Rencana pembentukan KKR akan diatur lewat RUU yang segera disetor pemerintah ke DPR dalam Program Legislasi Nasional alias Prolegnas 2020 yang akan disahkan 18 Desember 2019. Mahfud mengaku, peta jalan atau roadmap terkait pembentukan KKR sudah ada. Pihaknya hanya perlu menindaklanjuti konsep yang telah ada. Setelah masuk program legislasi, barulah konsep tersebut dibahas. Namun hingga 2022, wacana itu tetap sebatas wacana.

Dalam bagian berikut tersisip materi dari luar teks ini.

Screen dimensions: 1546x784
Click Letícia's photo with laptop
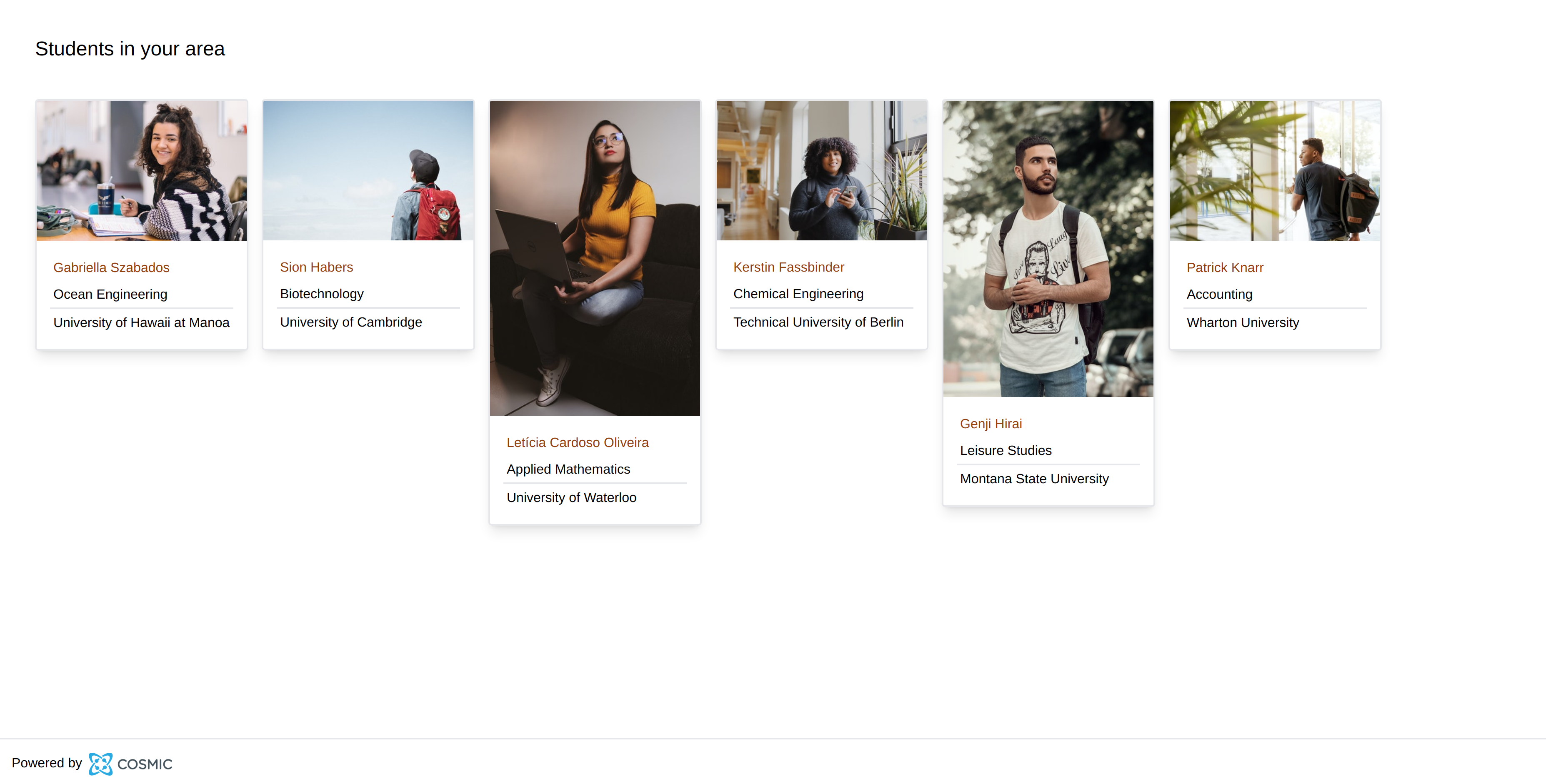[595, 258]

Disadur dari Majalah Tempo edisi Sabtu, 3 September 2022, setelah sempat mencuat pada akhir 2019 dan senyap tanpa kabar, pembentukan KKR kembali muncul pada akhir triwulan ketiga 2022. Rencana itu disampaikan Presiden Jokowi dalam sidang tahunan Majelis Permusyawaratan Rakyat, Selasa, 16 Agustus 2022. Presiden mengklaim sedang menyiapkan payung hukum baru KKR.

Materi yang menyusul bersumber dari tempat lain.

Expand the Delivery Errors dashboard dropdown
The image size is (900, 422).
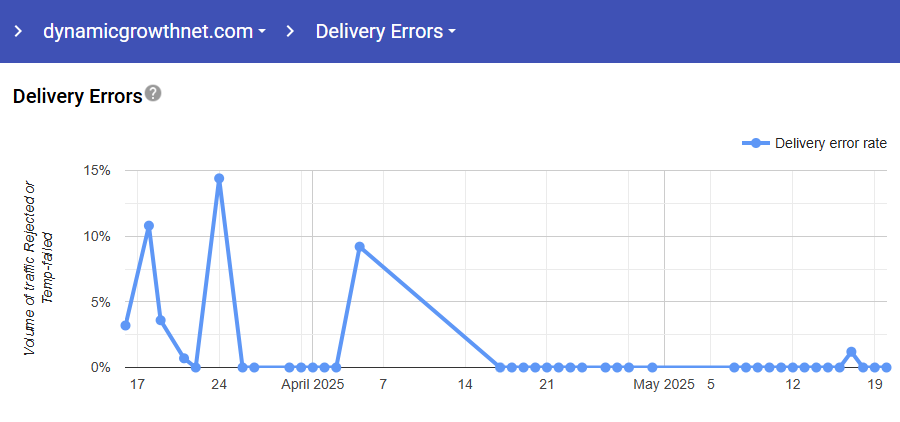coord(385,31)
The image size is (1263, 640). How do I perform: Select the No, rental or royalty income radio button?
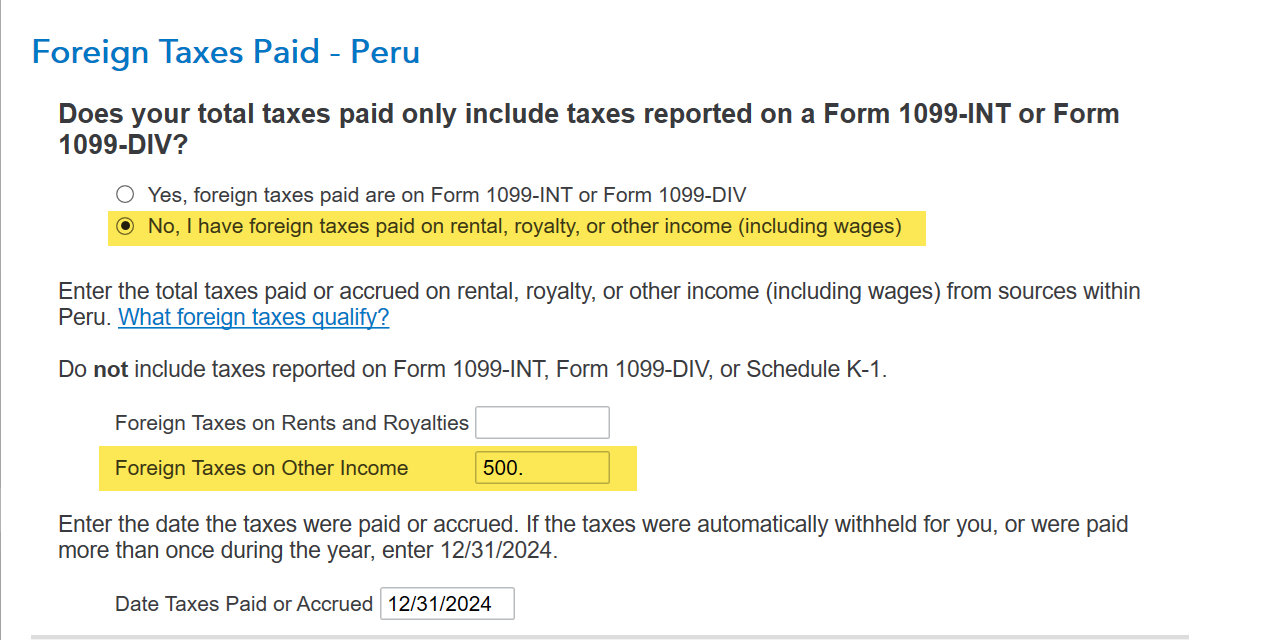coord(124,226)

“Rancangan Undang-Undang Komisi Kebenaran dan Rekonsiliasi sedang dalam proses pembahasan,” kata Jokowi.
Pada 2019 lalu, Mahfud Md sebenarnya telah berkontak dengan Direktur Jenderal Hak Asasi Manusia Mualimin Abdi untuk menyiapkan rancangan itu. Koordinator Humas Kementerian Hukum dan HAM, Tubagus Erif Fathurahman, menuturkan, perwakilan lembaganya mulai mengikuti sejumlah rapat yang digelar Mahfud pada awal 2022. Namun nasib RUU KKR tak kunjung terang.

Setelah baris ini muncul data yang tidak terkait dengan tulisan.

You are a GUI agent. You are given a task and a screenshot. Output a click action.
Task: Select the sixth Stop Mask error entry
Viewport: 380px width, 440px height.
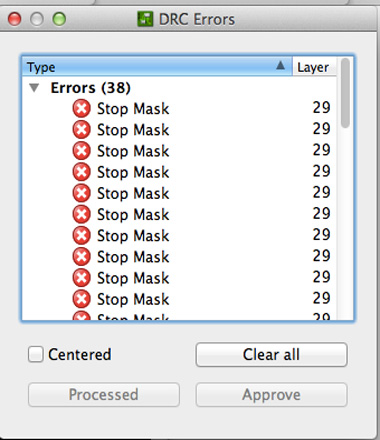click(x=179, y=214)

“RUU KKR masih menunggu keputusan dari Polhukam apakah akan disusun atau tidak,” kata Erif kepada Tempo, Jumat, 2 September 2022.
Saat itu Mahfud Md. dan Mualimin Abdi tak menanggapi permintaan wawancara dari Tempo. Dalam keterangan video pada Kamis, 18 Agustus 2022, Mahfud mengatakan proses pembuatan payung hukum KKR bisa memakan waktu. Ia mengakui itu salah satu sebab pemerintah membentuk Tim Penyelesaian Non-Yudisial Pelanggaran HAM Berat Masa Lalu.
Pentingnya UU KKR
Masih dinukil dari Majalah Tempo, pentingnya Undang-Undang KKR pernah disampaikan anggota Dewan Pertimbangan Presiden, Sidarto Danusubroto, saat dua kali menemui Mahfud. Kepada Mahfud, politikus Partai Demokrasi Indonesia Perjuangan atau PDIP itu mengatakan aturan tersebut harus ada agar pemerintah bisa memfasilitasi upaya pemulihan korban HAM berat masa lalu.
Sidarto yang kerap berdiskusi dengan korban peristiwa 1965 mengatakan langkah pemulihan inu harus segera direalisasi. Sebab, kebanyakan korban dan keluarganya telah meninggal. “Yang bisa dilakukan adalah rehabilitasi dan memberi mereka kompensasi,” ujar mantan Ketua Panitia Khusus RUU KKR ini.